Lock of brown hair encapsulated in a mylar sleeve

Lock of Mary Shelley’s hair
ca. January 7, 1815
The Carl H. Pforzheimer Collection of Shelley and His Circle

09

Lock of Mary Shelley’s hair

Transcript below

MATHELINDA NABUGODI: Frankenstein’s creature is described as being very ugly, and strikes everyone with horror, because it’s a person made of corpses’ parts—but he has very beautiful hair. And teeth. And that’s of course because those are the parts of the body that don’t rot.  

NEIL GAIMAN: Dr. Mathelinda Nabugodi is a lecturer in comparative literature at University College London. She uncovers the origins of a selection of extraordinary literary relics in her forthcoming book, The Trembling Hand: Reflections of a Black Woman in the Romantic Archive.

NABUGODI: What we have here is a first edition of Frankenstein, Mary Shelley’s famous novel, together with a lock of her hair. Both of these objects were given as gifts to the same person, whose name was Thomas Jefferson Hogg.

Thomas Jefferson Hogg was one of Percy Shelley’s best friends from university. And Shelley actually had this vision, because he was into free love, so he really wanted Mary Shelley and Thomas Jefferson Hogg to end up being a couple as well. A “throuple,” I think it’s called today.

Mary Shelley sent this lock of hair together with a letter to Hogg. Well, he was interested in her, but she was not that into him. So basically she’s saying, “You know, I really like you, but I’m just not feeling it, and by the way, have some of my hair instead.”  

GAIMAN: Today it might be rather strange to mail someone a lock of your hair, but in the early 19th century it was in many places a common practice.

NABUGODI: Hair was something that was very often exchanged. It was a very intimate gift; you would give it to your lover, you would give it to a close friend, you would give it to a family member. So it’s a bit of you that the other person can keep.

GAIMAN: And the trend of hair gifting happened to coincide with what we now recognize as the birth of celebrity culture. 

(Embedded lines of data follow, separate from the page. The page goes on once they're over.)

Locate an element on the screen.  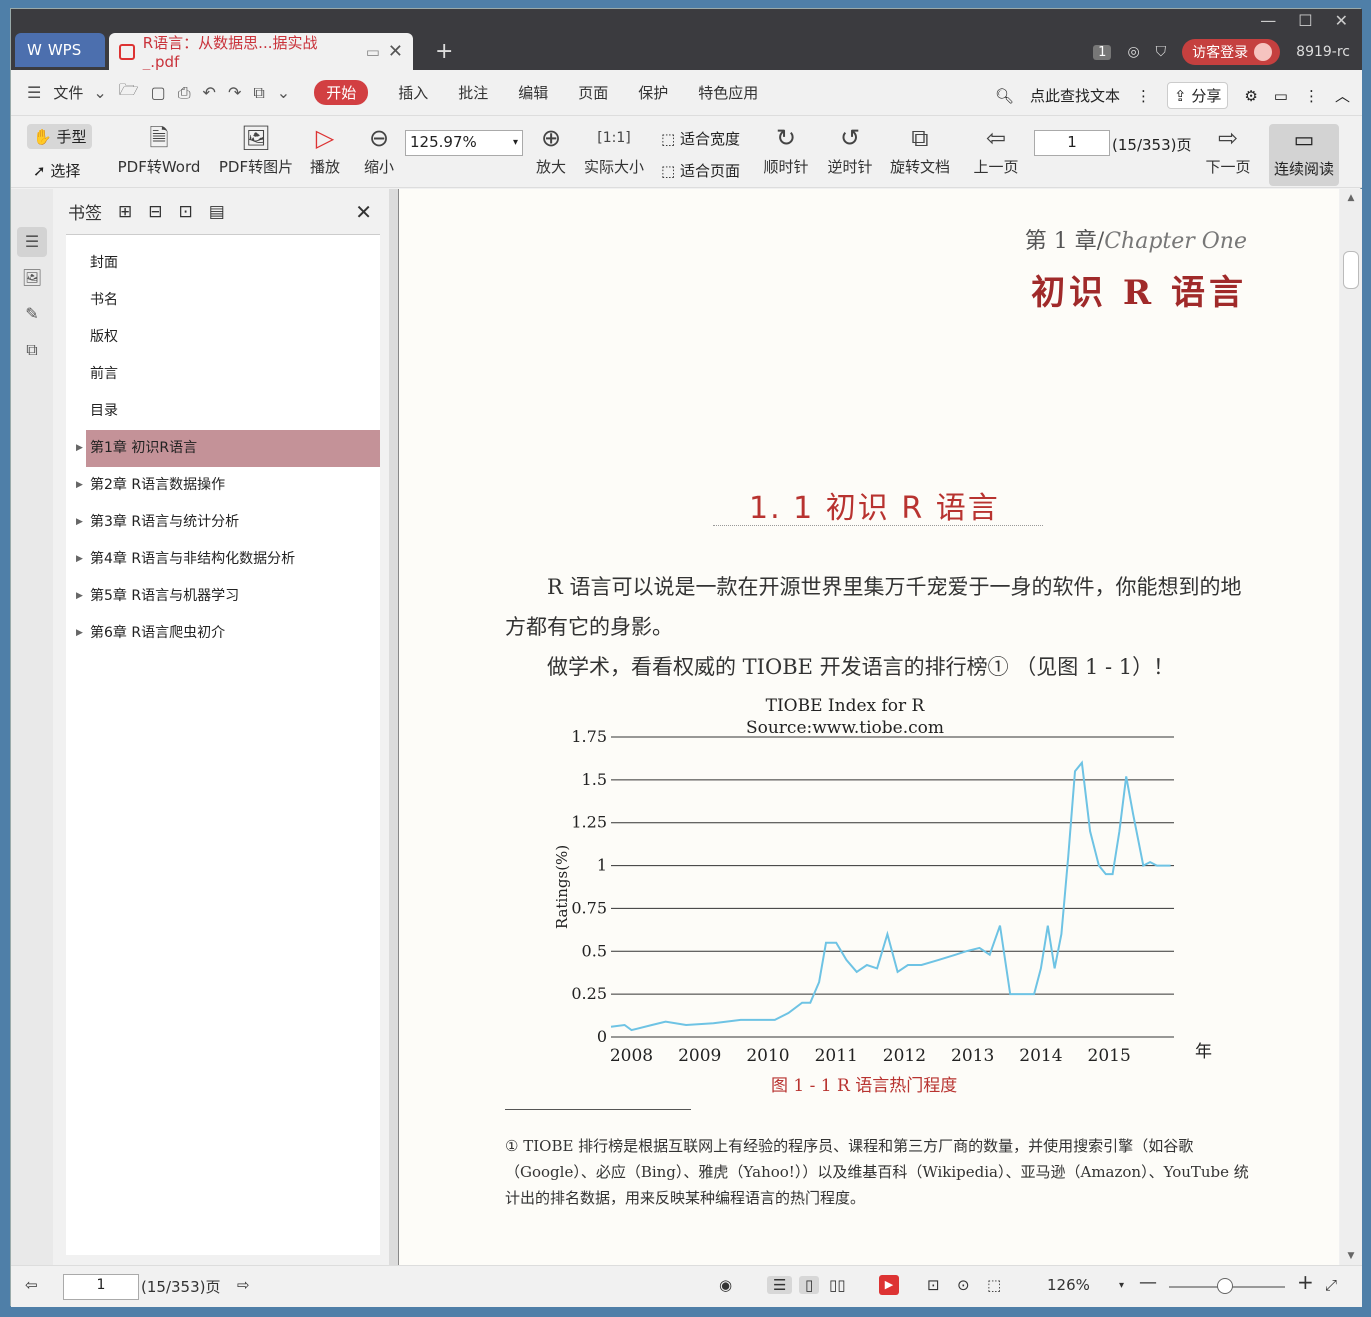
scrollbar-thumb is located at coordinates (1351, 270).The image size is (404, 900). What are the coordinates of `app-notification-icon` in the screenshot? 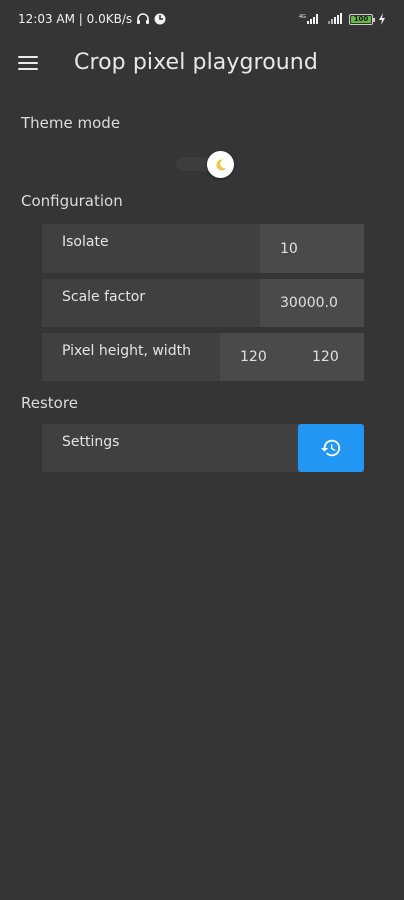 It's located at (160, 19).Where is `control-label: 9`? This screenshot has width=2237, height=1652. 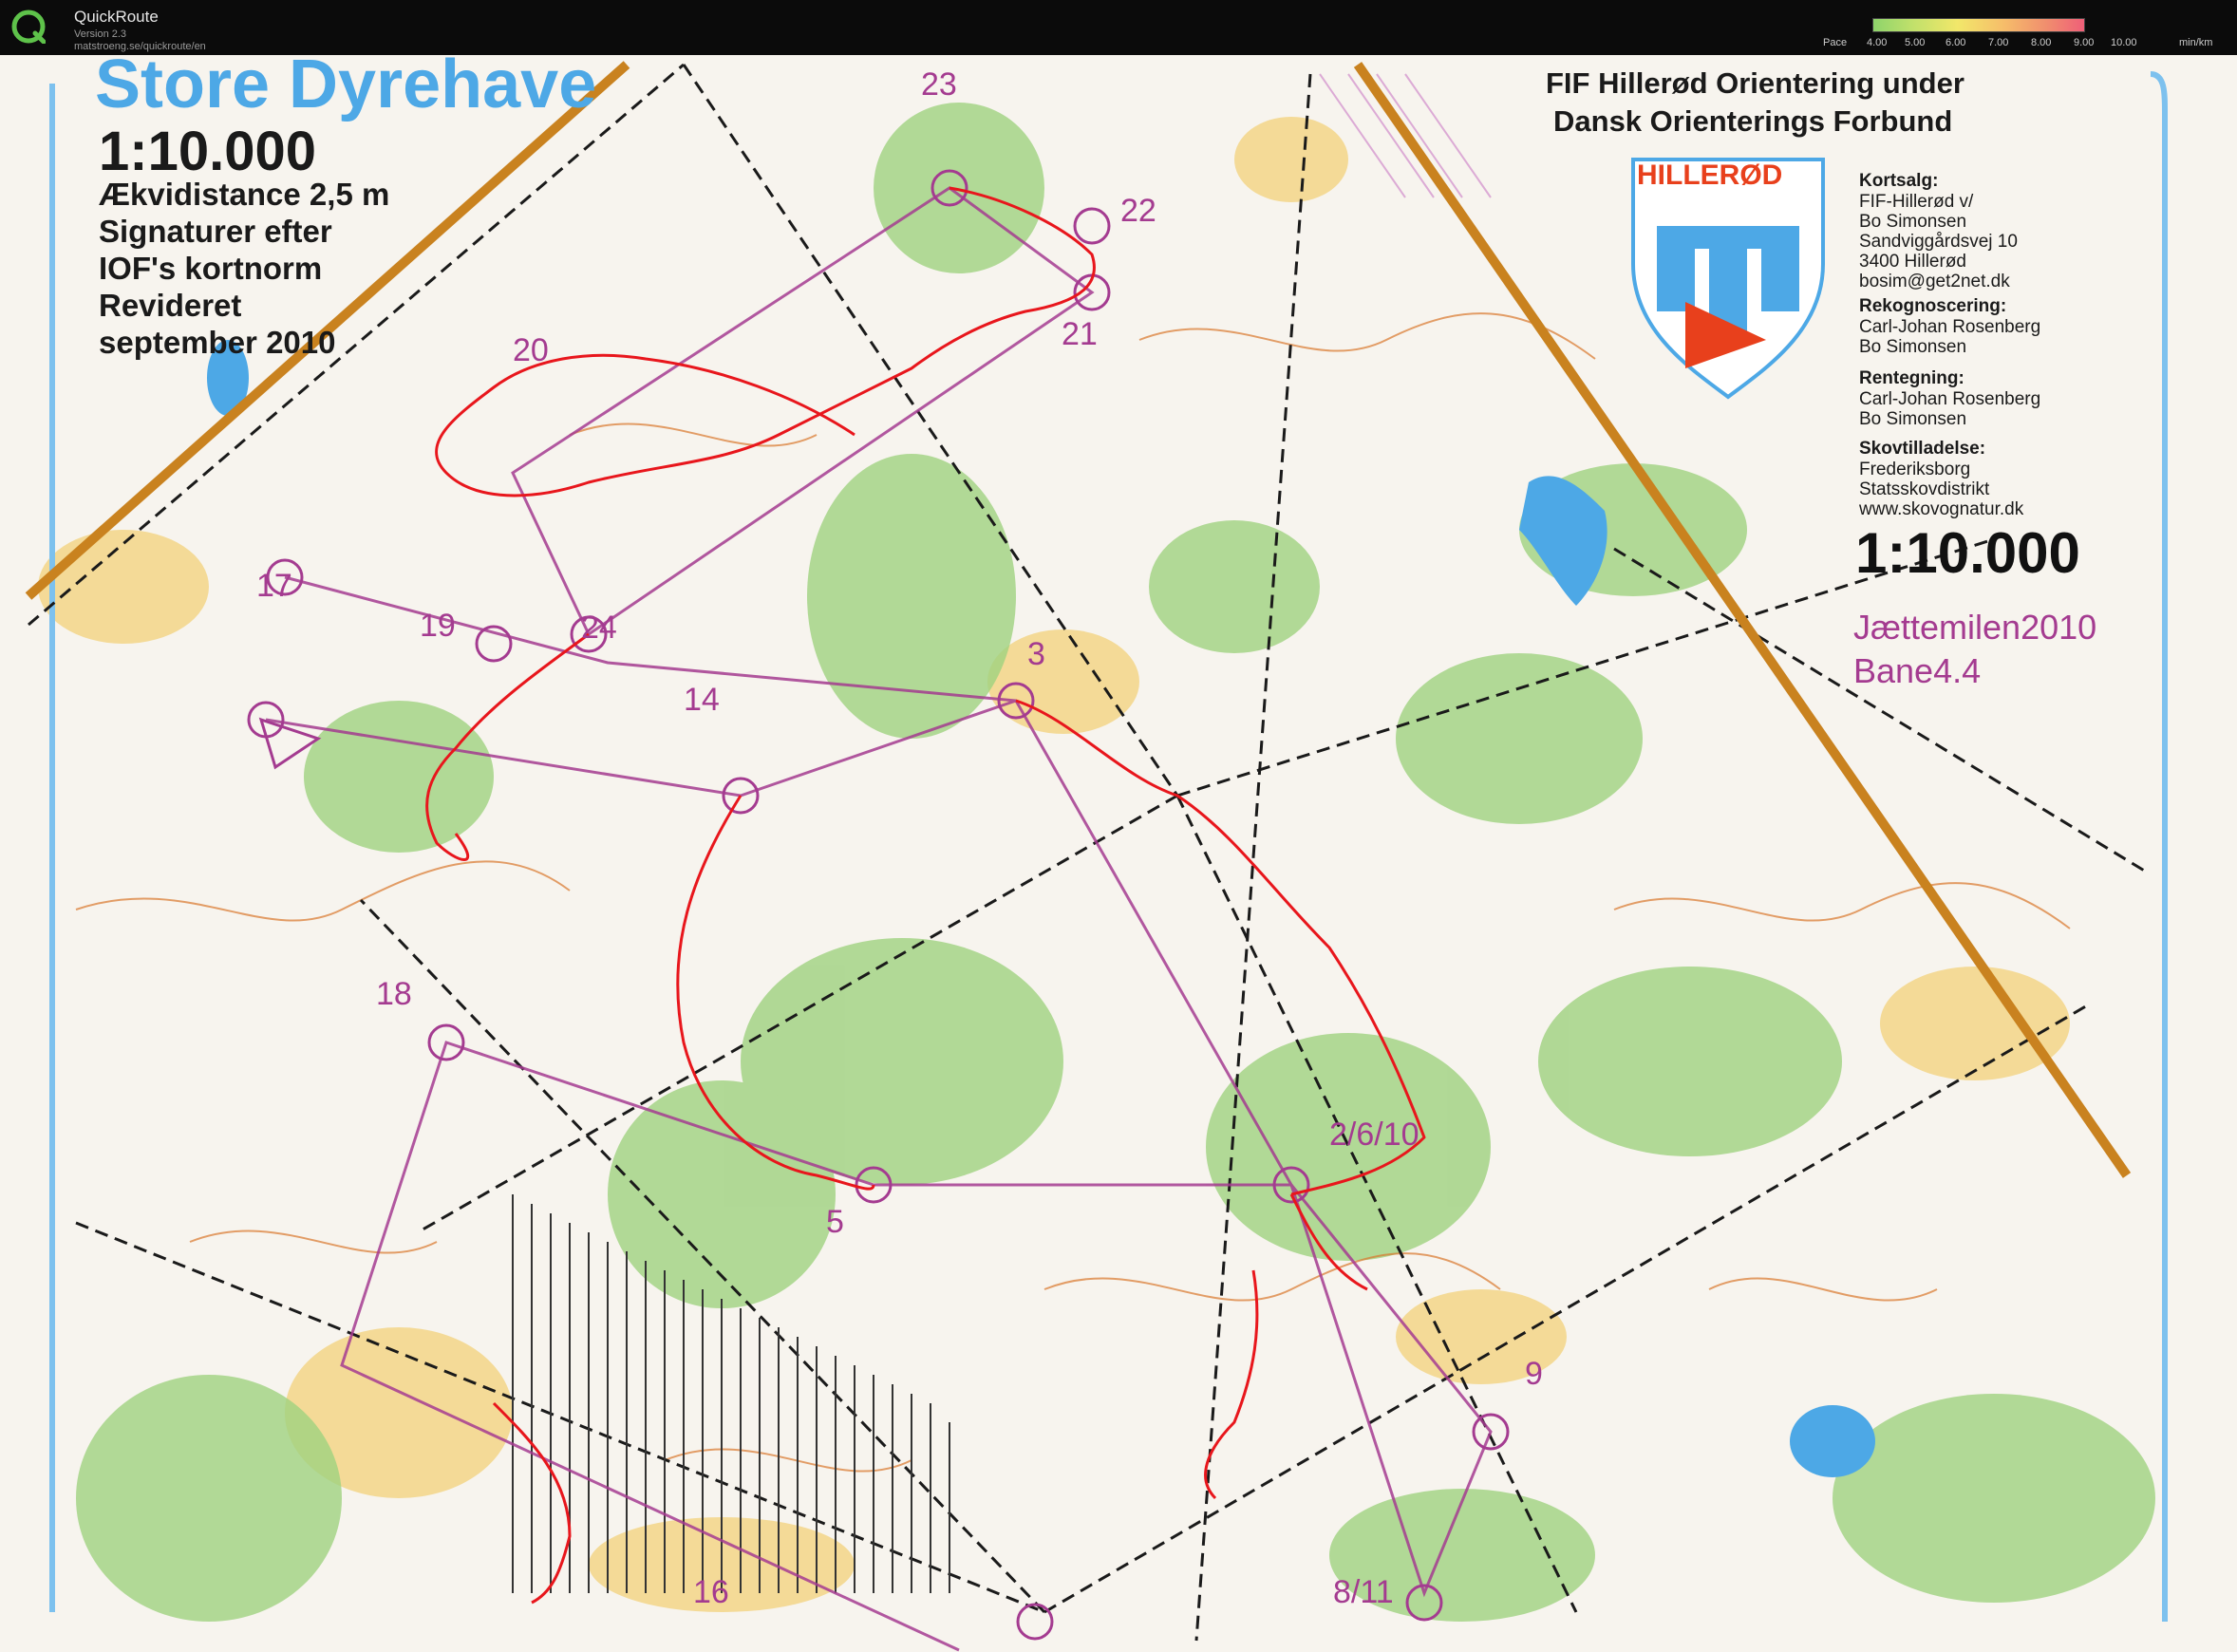
control-label: 9 is located at coordinates (1534, 1374).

NABUGODI: People were exchanging hair as an intimate gift, but at the same time people became more and more interested in authors, and famous people, so alongside this practice of exchanging hair with someone you love comes this interest in collecting hair from famous people. What that means for us today is that any literary archive often has quite big masses of literary locks. You will find Mary Shelley’s hair in almost all the major libraries that hold Shelley manuscripts. And that’s all quite interesting to think that this hair is scattered across the globe, but once upon a time it all grew on the same head, as it were.

End of Transcript

Dr. Nabugodi has begun curatorial work on an exhibition about Black lives in the British Romantic era, which will be mounted at The New York Public Library in 2025.